Everything from the line holding "Click the calendar icon in add-task bar" to the last line of the material below must be retyped exactly, minus any pictures.

━━━━━ DATA EXTRACT

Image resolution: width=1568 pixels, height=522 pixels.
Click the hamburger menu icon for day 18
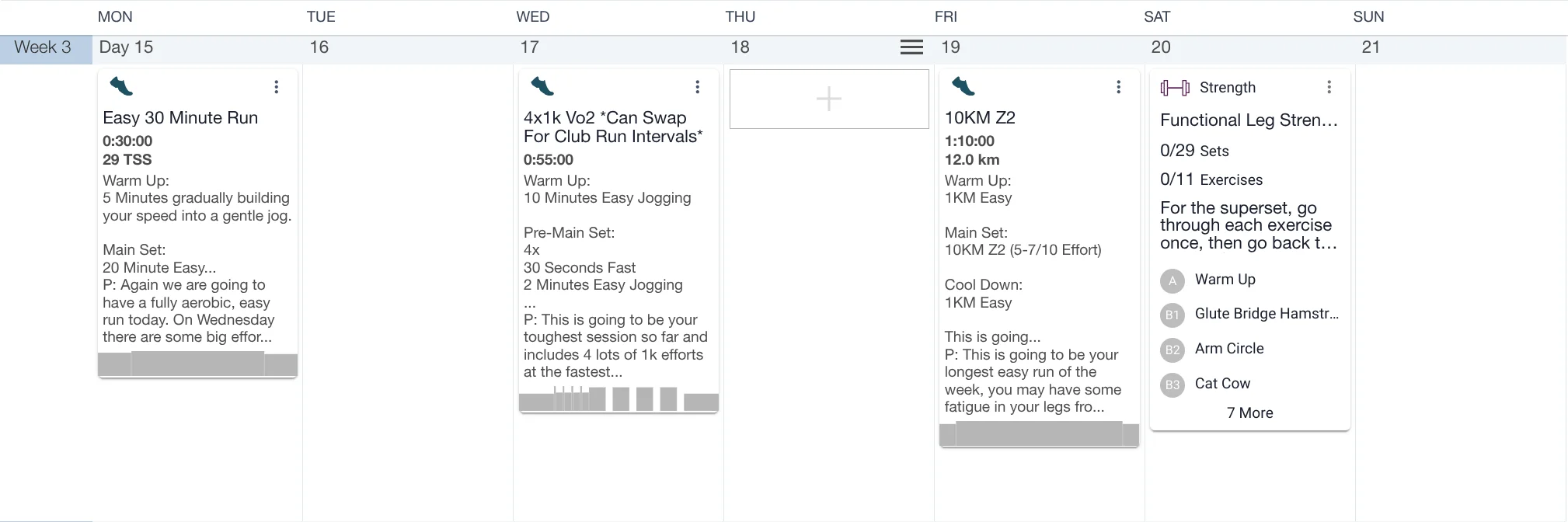911,47
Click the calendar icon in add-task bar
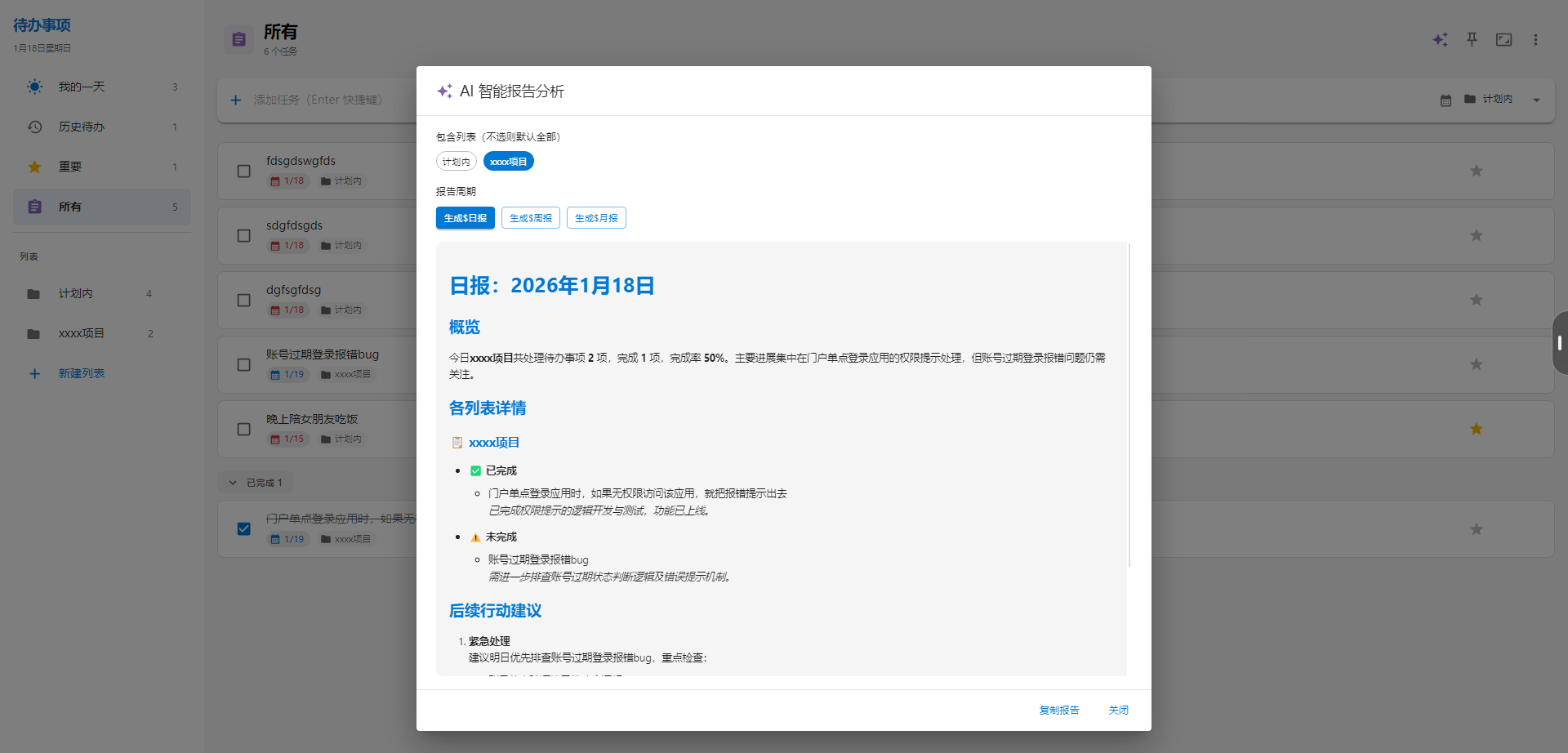This screenshot has height=753, width=1568. click(1446, 100)
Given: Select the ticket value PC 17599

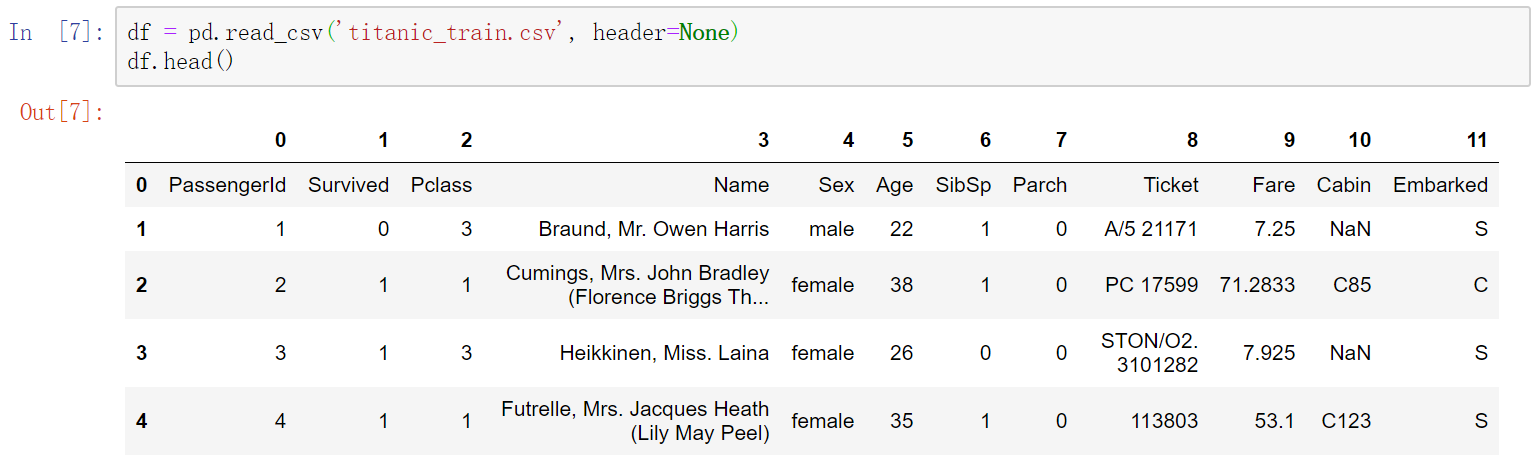Looking at the screenshot, I should [x=1151, y=285].
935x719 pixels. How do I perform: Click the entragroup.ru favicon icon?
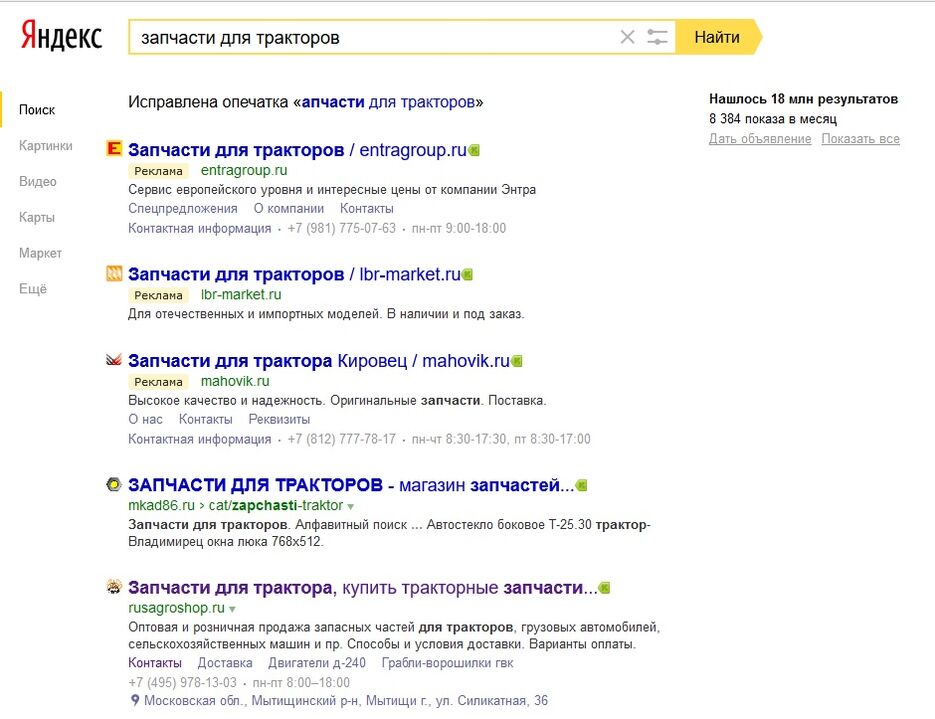click(114, 148)
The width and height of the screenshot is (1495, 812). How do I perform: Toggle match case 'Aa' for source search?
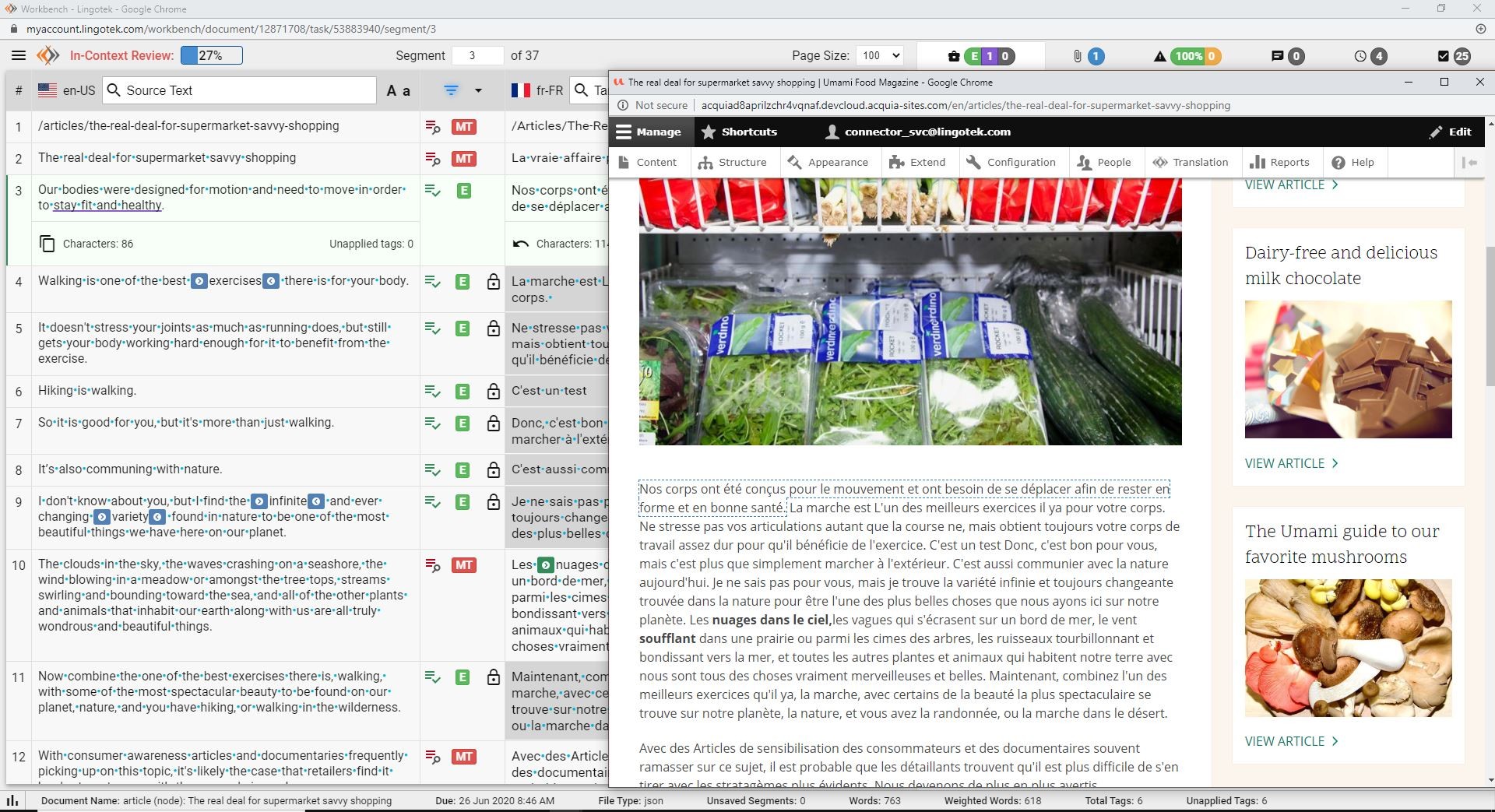pyautogui.click(x=398, y=91)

━━━━━━━━━━

# EXERCISE RESULT
Click the calendar icon in add-task bar
This screenshot has height=753, width=1568. click(1446, 100)
Given: Select the ticket value PC 17599

Looking at the screenshot, I should [x=1151, y=285].
935x719 pixels. How do I perform: Click the entragroup.ru favicon icon?
click(114, 148)
The width and height of the screenshot is (1495, 812). How do I perform: Toggle match case 'Aa' for source search?
pyautogui.click(x=398, y=91)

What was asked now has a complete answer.